Klinkt het allemaal wat veel, dan is dat ook zo. Maar de samenhang maakt dat je er toch geen genoeg van krijgt. Zelfs niet als je als een volleerd toerist de kleine binnenstad op één dag zou doorkruisen. Sla dus niet het Plantin Moretus over. Doe dat lekker als laatste. Hier zit het in de kleinste details. En maak je je hoofd weer leeg.

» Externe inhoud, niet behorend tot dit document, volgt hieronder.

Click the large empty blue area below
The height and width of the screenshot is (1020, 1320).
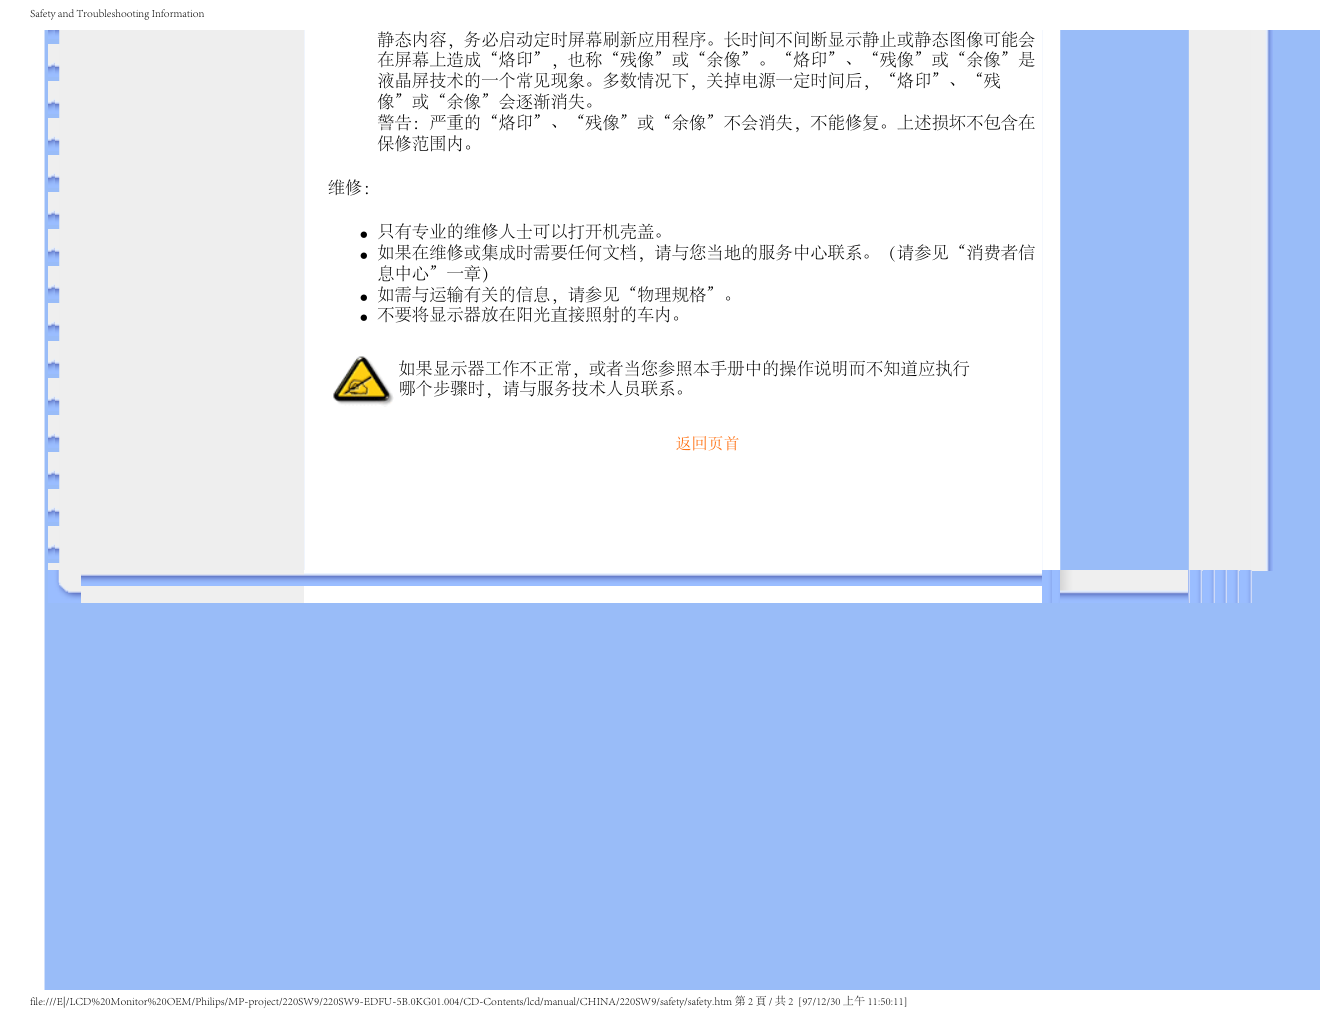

Genevieve Figgis. Maar de weldaad van de tijdcapsule in het KMSKA en het briljante werk van Sherman geven troost. En de wetenschap dat de mens altijd naar schoonheid en verandering verlangt. En dat de horror en lelijkheid van vandaag op een dag weer plaats maken voor licht en waarheid.

Hier is dus ‘da feestje’. Zelfs als we ten onder gaan aan overdrijving, hedonisme, oorlogszucht, politiek en narrigheid. Dan nog. Dan maar met z’n allen, in een bonte carnavaleske stoet.

Ensors Stoutste Dromen, tot 19.01 in het KMSKA. Ensors Staten van Verbeelding, tot 19.01 in Plantin Moretus. Maskerade Make-up & Ensor. Tot 02.02 in MoMU Antwerpen. Cindy Sherman. Tot 02.02 in FoMu Antwerpen.